Let’s plot the difference between these two summers.

# Calculate the difference between the two mean datasets
data_diff = mean_data_2 - mean_data

fig = plt.figure(figsize=(12, 6))
ax = plt.axes(projection=ccrs.PlateCarree())

colorbar_range = (-3, 3)

im = ax.imshow(data_diff.values, cmap='coolwarm', origin='lower', transform=ccrs.PlateCarree(),
               extent=[mean_data.lon.min(), mean_data.lon.max(), mean_data.lat.min(), mean_data.lat.max()],
               vmin=colorbar_range[0], vmax=colorbar_range[1]) 

cbar = plt.colorbar(im, ax=ax, orientation='horizontal', pad=0.05, shrink=0.7)
cbar.set_label('Sea Surface Temperature Difference (Kelvin)')
ax.set_title('Sea Surface Temperature Difference (Avg of Summer 2022 - Avg of Summer 2012)')

ax.coastlines()
ax.gridlines()

plt.show()

Let’s zoom in on Lake Chelan in central Washington to look at the difference between the averages of the two summers.
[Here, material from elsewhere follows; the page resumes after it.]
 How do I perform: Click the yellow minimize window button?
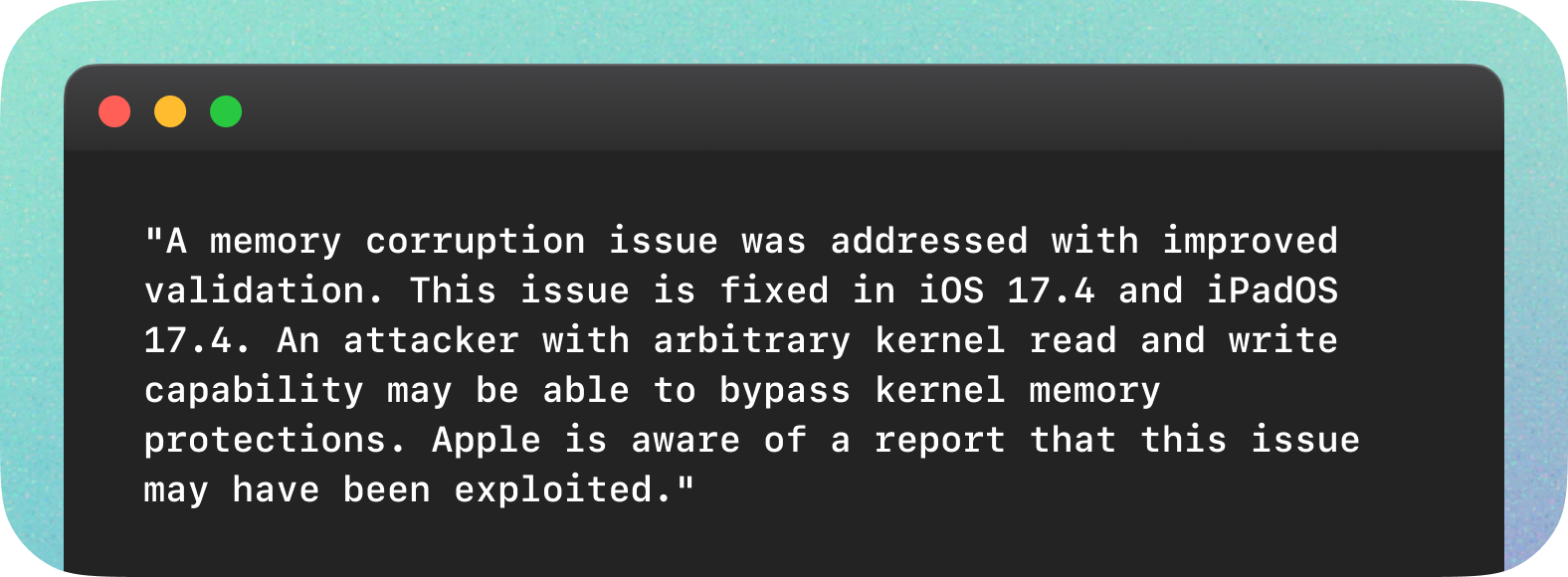170,111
#subset the data for Lake Chelan in 2012
ds_subset_3 = ds.sel(time=slice('2012-05-21T09:00:00', '2012-08-20T09:00:00'))
lat_range_2 = slice(47.7926, 48.44274)
lon_range_2 = slice(-120.99902, -119.77734)
ds_subset_3 = ds_subset_3.sel(lat=lat_range_2, lon=lon_range_2)

mean_data_3 = ds_subset_3.mean(dim='time')
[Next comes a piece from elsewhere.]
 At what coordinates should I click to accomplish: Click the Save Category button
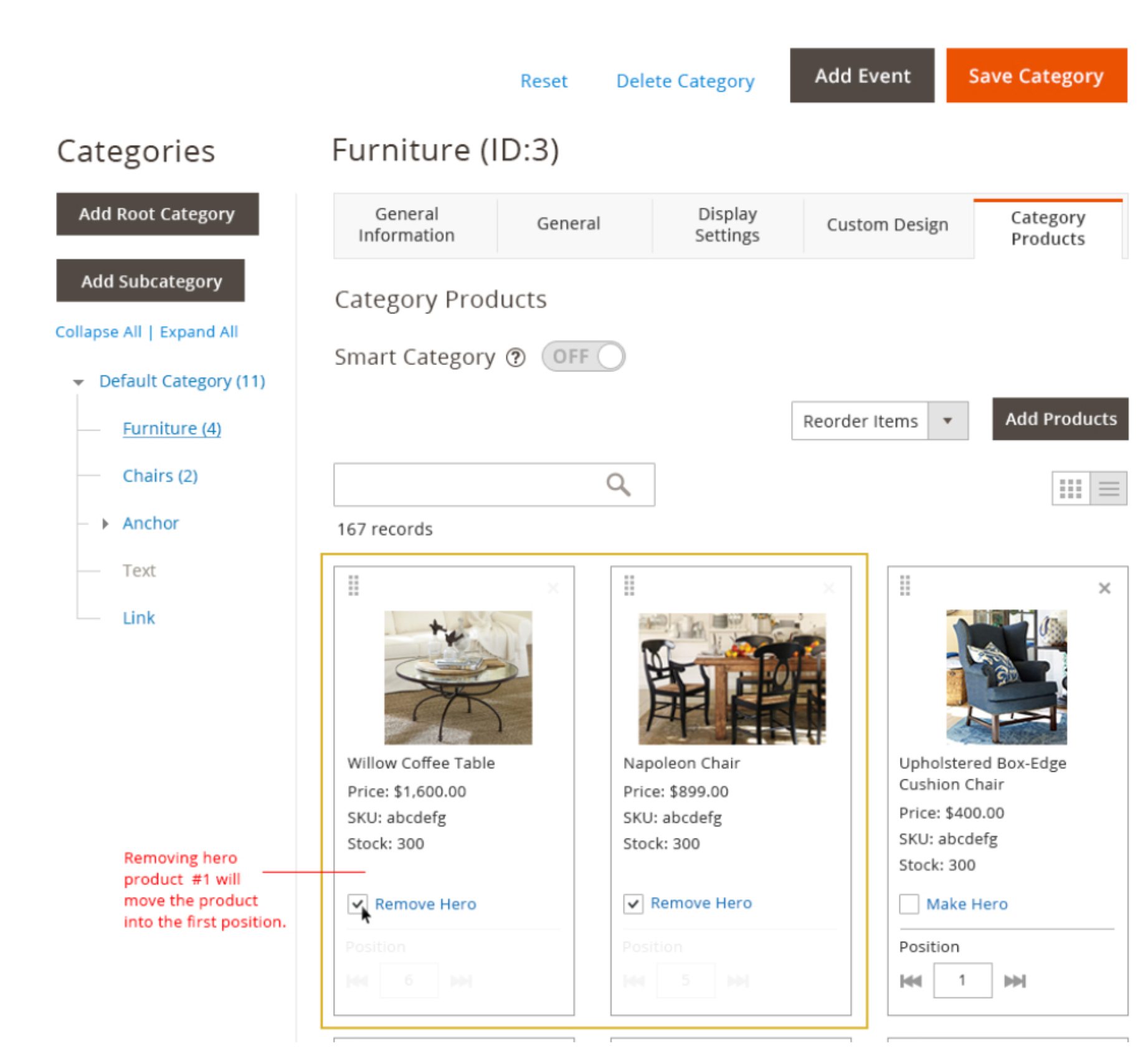tap(1036, 76)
#subset the data for Lake Chelan in 2022
ds_subset_4 = ds_2.sel(time=slice('2022-05-21T09:00:00', '2022-08-20T09:00:00'))
ds_subset_4 = ds_subset_4.sel(lat=lat_range_2, lon=lon_range_2)
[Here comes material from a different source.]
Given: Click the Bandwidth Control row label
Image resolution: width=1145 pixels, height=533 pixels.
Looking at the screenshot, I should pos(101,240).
mean_data_4 = ds_subset_4.mean(dim='time')

# Calculate the difference between the two mean datasets
data_diff_2 = mean_data_4 - mean_data_3

fig = plt.figure(figsize=(12, 6))
ax = plt.axes(projection=ccrs.PlateCarree())

colorbar_range = (2, 3.5)

im = ax.imshow(data_diff_2.values, cmap='YlOrRd', origin='lower', transform=ccrs.PlateCarree(),
               extent=[data_diff_2.lon.min(), data_diff_2.lon.max(), data_diff_2.lat.min(), data_diff_2.lat.max()])

im.set_clim(vmin=colorbar_range[0], vmax=colorbar_range[1])
cbar = plt.colorbar(im, ax=ax, orientation='horizontal', pad=0.05, shrink=0.7)
cbar.set_label('Sea Surface Temperature Difference (Kelvin)')
ax.set_title('Lake Chelan Sea Surface Temperature Difference 2012 vs 2022')

ax.gridlines()

plt.show()

Please note that the GHRSST dataset is optimized for ocean sea surface temperature, so caution should be exercised when visualizing inland water bodies.